Álvaro Cunhal, um grande da História

Miguel Urbano Rodrigues

10 de novembro de 2004


Fonte: http://resistir.info

Transcriçãoe HTML: Fernando Araújo.


Álvaro Cunhal nasceu ha 91 anos, no dia 10 de Novembro.

São os povos, colectivamente, como sujeito da história, que transformam a vida, mas é inegável que alguns homens e mulheres contribuem por vezes decisivamente para lhe inflectir o rumo.

Álvaro Cunhal ficará pelo tempo adiante como um desses seres excepcionais. Poucos portugueses marcaram tão profundamente a história do nosso pais no século XX. Talvez nenhum tenha sido tão caluniado e injuriado pelas forças da reacção e por todo um feixe de adversários de múltiplos quadrantes ideológicos.

Vasco Gonçalves afirmou recentemente que o 25 de Abril será recordado como a revolução mais importante e profunda que abalou a Europa Ocidental desde a Comuna de Paris. Enunciou uma evidência que a burguesia tenta esquecer. Mas é igualmente transparente que sem a sua intervenção pessoal e a de Álvaro Cunhal nos acontecimentos, a Revolução não teria sido aquilo que foi.

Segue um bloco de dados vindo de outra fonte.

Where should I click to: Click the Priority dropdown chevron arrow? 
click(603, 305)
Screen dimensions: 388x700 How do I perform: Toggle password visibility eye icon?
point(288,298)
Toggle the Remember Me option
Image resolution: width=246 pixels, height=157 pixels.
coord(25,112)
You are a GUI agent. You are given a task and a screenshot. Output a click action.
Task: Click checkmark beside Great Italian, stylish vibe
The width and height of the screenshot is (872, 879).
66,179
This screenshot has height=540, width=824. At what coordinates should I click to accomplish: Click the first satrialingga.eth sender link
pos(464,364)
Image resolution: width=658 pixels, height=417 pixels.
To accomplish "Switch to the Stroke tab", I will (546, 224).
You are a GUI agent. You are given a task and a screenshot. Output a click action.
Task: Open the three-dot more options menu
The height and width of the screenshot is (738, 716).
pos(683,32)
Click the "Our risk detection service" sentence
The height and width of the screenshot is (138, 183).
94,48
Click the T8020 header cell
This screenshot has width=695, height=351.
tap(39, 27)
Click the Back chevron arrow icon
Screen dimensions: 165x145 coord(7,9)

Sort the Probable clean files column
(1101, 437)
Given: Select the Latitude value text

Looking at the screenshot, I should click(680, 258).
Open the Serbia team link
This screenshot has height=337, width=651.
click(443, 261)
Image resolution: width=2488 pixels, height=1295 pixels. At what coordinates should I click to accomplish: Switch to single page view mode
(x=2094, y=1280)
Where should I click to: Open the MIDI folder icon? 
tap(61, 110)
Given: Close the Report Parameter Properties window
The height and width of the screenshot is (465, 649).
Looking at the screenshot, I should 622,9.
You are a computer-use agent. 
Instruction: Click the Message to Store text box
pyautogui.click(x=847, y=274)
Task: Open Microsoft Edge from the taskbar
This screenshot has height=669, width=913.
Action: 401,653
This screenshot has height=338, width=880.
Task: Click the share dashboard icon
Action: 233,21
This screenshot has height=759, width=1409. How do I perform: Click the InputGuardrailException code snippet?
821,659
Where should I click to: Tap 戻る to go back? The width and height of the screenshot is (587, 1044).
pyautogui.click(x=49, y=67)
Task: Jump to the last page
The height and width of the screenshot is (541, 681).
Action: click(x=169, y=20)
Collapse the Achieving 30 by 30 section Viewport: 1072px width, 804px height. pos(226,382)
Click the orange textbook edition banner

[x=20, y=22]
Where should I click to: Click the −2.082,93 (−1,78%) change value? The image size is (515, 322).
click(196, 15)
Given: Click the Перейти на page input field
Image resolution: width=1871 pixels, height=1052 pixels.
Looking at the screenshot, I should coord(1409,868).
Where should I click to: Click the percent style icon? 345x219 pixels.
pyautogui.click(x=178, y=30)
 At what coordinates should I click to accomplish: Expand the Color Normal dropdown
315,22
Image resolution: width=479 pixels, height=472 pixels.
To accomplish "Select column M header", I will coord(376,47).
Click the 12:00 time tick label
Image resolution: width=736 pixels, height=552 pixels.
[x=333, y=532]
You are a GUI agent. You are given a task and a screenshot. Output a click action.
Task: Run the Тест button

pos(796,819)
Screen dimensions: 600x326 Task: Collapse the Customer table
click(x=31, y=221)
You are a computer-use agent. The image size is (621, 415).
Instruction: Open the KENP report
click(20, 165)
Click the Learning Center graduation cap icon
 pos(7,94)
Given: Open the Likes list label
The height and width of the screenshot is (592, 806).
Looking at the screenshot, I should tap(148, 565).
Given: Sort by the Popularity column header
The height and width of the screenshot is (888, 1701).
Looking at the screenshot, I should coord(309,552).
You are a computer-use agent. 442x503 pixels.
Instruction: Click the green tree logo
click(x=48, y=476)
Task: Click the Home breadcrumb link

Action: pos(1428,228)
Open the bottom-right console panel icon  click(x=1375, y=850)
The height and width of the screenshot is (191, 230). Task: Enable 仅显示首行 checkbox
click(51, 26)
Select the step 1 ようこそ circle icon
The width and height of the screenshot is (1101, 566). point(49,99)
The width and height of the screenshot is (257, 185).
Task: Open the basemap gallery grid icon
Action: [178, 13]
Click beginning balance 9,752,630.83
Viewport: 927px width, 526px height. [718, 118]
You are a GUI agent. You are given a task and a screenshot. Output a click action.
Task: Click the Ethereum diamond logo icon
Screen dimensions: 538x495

Lenine dizia que sem teoria revolucionária e sem organização revolucionária não ha revolução possível. No caso português, embora o derrubamento do fascismo seja devido a uma vanguarda armada, o MFA, a situação criada pelo golpe militar não teria desembocado numa ruptura revolucionária sem a adesão imediata e torrencial do povo. O papel dos comunistas nesse fenómeno social, que pelas suas características surpreendeu a Europa e o Mundo, ainda não foi suficientemente estudado. Mas a grande e generosa vaga inicial, marcada pelo espontaneísmo, teria baixado rapidamente, se o PCP não conseguisse com êxito canalizar, através de uma participação organizada, a combatividade das massas, nas cidades, nas áreas industriais e nos campos do Alentejo e do Ribatejo, para objectivos estratégicos que ultrapassavam largamente as reivindicações conjunturais.

Se é um facto que as grandes conquistas de Abril se concretizaram no breve período compreendido entre o malogro da intentona da "maioria silenciosa" e o 25 de Novembro, cabe recordar que a defesa tenaz dessas mesmas conquistas quando principiou a contra-revolução não teria sido também viável se na época uma percentagem importante dos trabalhadores não houvesse resistido com lucidez e firmeza à ofensiva restauradora das forças da direita tradicional dirigida pelo Partido Socialista.

É sobretudo ao longo da escalada contra-revolucionária que a intervenção de Álvaro Cunhal pesa no caminhar da Historia. Não foi algo inesperado. Em duas obras fundamentais escritas durante a clandestinidade — Rumo à Vitória e A Reforma Agrária em Portugal — os historiadores encontram já claramente definido o pensamento de um revolucionário no qual coexistem harmoniosamente o ideólogo, o estadista, o estratego, o dirigente partidário e o intelectual que consegue contemplar o movimento da história atento ao imediato e simultaneamente com o distanciamento e a serenidade de um artista.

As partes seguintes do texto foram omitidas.